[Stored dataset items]
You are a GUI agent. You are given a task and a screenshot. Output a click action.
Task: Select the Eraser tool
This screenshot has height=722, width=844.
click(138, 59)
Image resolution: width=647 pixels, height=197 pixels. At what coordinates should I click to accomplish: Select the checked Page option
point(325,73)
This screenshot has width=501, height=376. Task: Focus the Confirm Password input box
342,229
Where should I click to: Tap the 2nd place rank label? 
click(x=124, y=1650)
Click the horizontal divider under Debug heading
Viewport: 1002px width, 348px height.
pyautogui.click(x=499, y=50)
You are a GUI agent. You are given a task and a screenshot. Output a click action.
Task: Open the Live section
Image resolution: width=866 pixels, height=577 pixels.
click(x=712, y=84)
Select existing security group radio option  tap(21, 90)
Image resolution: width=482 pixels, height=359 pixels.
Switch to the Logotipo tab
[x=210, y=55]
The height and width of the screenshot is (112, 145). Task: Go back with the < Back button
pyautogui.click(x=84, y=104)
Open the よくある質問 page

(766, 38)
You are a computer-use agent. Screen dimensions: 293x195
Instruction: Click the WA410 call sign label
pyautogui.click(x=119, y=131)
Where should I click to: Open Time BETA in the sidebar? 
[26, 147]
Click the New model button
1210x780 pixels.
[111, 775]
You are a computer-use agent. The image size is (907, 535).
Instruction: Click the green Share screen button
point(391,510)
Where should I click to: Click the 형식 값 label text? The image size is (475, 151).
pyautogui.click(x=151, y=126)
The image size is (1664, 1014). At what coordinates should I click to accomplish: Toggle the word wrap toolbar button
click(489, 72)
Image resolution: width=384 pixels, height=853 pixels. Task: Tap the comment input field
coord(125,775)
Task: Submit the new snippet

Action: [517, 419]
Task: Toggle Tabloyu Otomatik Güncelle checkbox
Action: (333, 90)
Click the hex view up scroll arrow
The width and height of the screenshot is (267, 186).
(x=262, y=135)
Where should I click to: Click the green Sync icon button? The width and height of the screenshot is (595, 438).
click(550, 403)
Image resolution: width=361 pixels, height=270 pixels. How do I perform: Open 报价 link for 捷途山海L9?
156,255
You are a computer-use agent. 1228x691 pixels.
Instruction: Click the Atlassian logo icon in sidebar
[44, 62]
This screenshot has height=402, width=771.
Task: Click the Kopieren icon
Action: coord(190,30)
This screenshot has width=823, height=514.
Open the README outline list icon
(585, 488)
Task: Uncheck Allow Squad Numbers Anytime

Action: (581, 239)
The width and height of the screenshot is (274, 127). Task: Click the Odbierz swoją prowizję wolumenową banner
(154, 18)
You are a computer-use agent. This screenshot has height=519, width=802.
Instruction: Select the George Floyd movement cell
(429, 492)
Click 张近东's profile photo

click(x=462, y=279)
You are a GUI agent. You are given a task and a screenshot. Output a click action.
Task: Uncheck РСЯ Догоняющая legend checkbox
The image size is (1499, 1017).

• **Requirement**
Beginning from the line that contains "You are a computer-use agent. The", give each line again exactly, through the final line of the records.

• **Your solution**
You are a computer-use agent. The image size is (907, 535).
Instruction: Click the green Share screen button
point(391,510)
Where should I click to: Click the 형식 값 label text? The image size is (475, 151).
pyautogui.click(x=151, y=126)
The image size is (1664, 1014). At what coordinates should I click to accomplish: Toggle the word wrap toolbar button
click(489, 72)
Image resolution: width=384 pixels, height=853 pixels. Task: Tap the comment input field
coord(125,775)
Task: Submit the new snippet

Action: [517, 419]
Task: Toggle Tabloyu Otomatik Güncelle checkbox
Action: (333, 90)
Click the hex view up scroll arrow
The width and height of the screenshot is (267, 186).
(x=262, y=135)
Where should I click to: Click the green Sync icon button? The width and height of the screenshot is (595, 438).
click(550, 403)
Image resolution: width=361 pixels, height=270 pixels. How do I perform: Open 报价 link for 捷途山海L9?
156,255
You are a computer-use agent. 1228x691 pixels.
Instruction: Click the Atlassian logo icon in sidebar
[44, 62]
This screenshot has height=402, width=771.
Task: Click the Kopieren icon
Action: coord(190,30)
This screenshot has width=823, height=514.
Open the README outline list icon
(585, 488)
Task: Uncheck Allow Squad Numbers Anytime

Action: (581, 239)
The width and height of the screenshot is (274, 127). Task: Click the Odbierz swoją prowizję wolumenową banner
(154, 18)
You are a computer-use agent. This screenshot has height=519, width=802.
Instruction: Select the George Floyd movement cell
(429, 492)
Click 张近东's profile photo

click(x=462, y=279)
You are a GUI agent. You are given a task and a screenshot. Output a click action.
Task: Uncheck РСЯ Догоняющая legend checkbox
The image size is (1499, 1017).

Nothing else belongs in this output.